◆ Reading text:
(begin)

The more sane conclusion here is that the corporate owned media is essentially operating a blackout. Working conditions are a mess and there is a ton of unionizing going on right now and the media is treating it as somewhere between a non-story and a curiosity.
Quote:
If the unions had reached out to the public all along with ads and interviews about their crazy schedules, where they're on call 24 hours a day and can't take their kids to the doctor or even use the days off they're entitled to, there would have been a lot more public sympathy and support, and pressure on management to reform.

Almost everybody agrees that they should get sick days and reasonable schedules. But as it is, the public now only sees the unions as an angry mob that wants to shut down the economy in the dead of winter two weeks before Christmas. Management wins.

Gee, maybe they could hire somebody who knows something about PR.

(end)

◆ Data excerpt:
(begin)

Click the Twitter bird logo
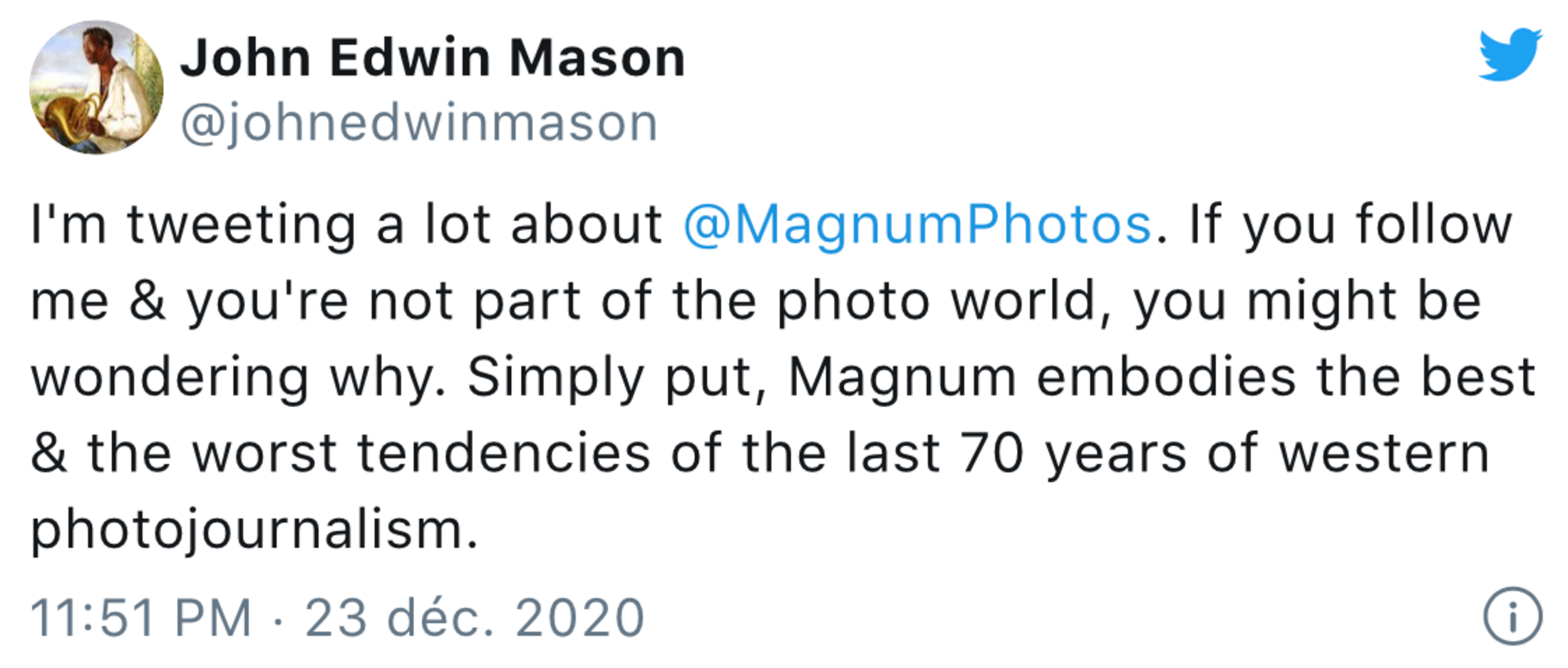 pyautogui.click(x=1510, y=54)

(end)

◆ Tasks and exercises:
• 1. Answer these questions about the post on unions and media coverage, marking each answer (a), (b), or (c).
(a) How does the post say the media is treating the current unionizing?
(b) According to the quoted passage, how many hours a day are the workers on call?
(c) According to the quoted passage, at what time of year does the public see the unions as wanting to shut down the economy?
• 2. Pick up the post about unions and media coverage after its final line and write a few more sentences in the same voice.

◆ Answer set:
• 1.
(a) The media is treating it as somewhere between a non-story and a curiosity.
(b) 24 hours a day.
(c) In the dead of winter, two weeks before Christmas.

• 2.
It's a ridiculous take on this. You have massive amounts of capital, a bipartisan hostile government, and a media carrying water for capital. Which amounts to like billions in free advertising for anti-labor forces. They can't hope to compete at that level. It was hard enough when one of the parties was an ally. Now it's impossible. When a "pro labor" president is out there spouting the anti-union rhetoric the time for talk and PR is over.

The only way to call attention to this is to just quit working. It's the only way to fully communicate and demonstrate why and how workers are essential and important. Public sentiment stoked by propaganda isn't all that important because in the end propaganda and resentment does not move a train.

They strike and get concessions and that will embolden other strikers.

They strike and the government commits atrocities and that radicalizes people.

Strikes terrify capital, and that's why they spend so many resources on propaganda demonizing unions. Based on this post it's been effective.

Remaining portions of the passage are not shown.